However, the market remained a bit rocky as new space became available with only one major deal offsetting total inventory, which grew and slowed the speed of the recovery.

In the largest deal of the month, Cadwalader Wickersham & Taft finally closed on its 460,000-square-foot lease at 1 World Financial Center, originally announced in September 2003.

On the other side of the coin, Telerate placed 84,000 square feet on the sublease market at 233 Broadway.

Average asking rents slipped a bit in March, to $33.89 per square foot from $34.28 per square foot in February.

There continues to be a significant number of tenants busily looking for space Downtown, partially due to the fact that the Small Firm Attraction and Retention Grant Program is due to expire at the end of this year, the Colliers report said.

Retail

On the retail front, asking rents soared during the first quarter, reaching pre-Sept. 11 levels, according to a report by the Real Estate Board of New York.
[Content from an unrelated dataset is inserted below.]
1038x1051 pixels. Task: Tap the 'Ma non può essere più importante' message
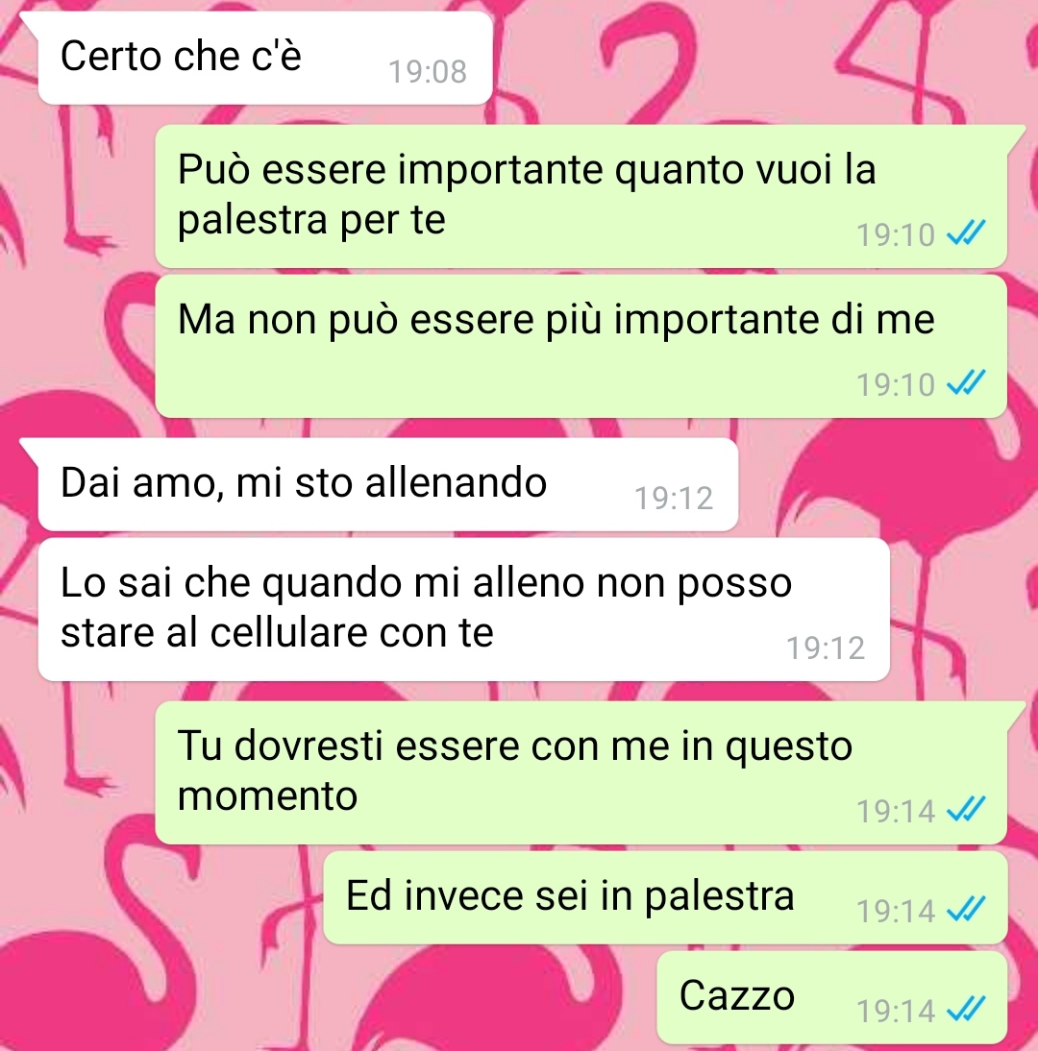(x=581, y=346)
Overall, average asking rents in Manhattan for retail space rose 10 percent compared to the first quarter of last year, to $97 per square foot.

Manhattan’s 57th Street corridor showed the largest increase, up 55 percent from the year before.

Asking average rents on 57th Street between Fifth Avenue and Park Avenue hit $850 per square foot, according to the report.

Available retail space in Manhattan declined 19 percent, with more than 2.7 million square feet being absorbed. Downtown specifically saw available space drop 35 percent, demonstrating retailers’ renewed interest in the area.

In other areas, asking rents for retail space on the East Side increased by 21 percent, to $155. Midtown asking rents increased by 12 percent, and Midtown South, which includes SoHo, as well as the West Side, showed increases of 7 percent.

“While the numbers have been slowly rising since Sept. 11, this is the first time we’ve seen double- digit increases in asking rents in several areas for more than two years,” said Steven Spinola, president of REBNY. “It’s great news for the retail market in Manhattan.”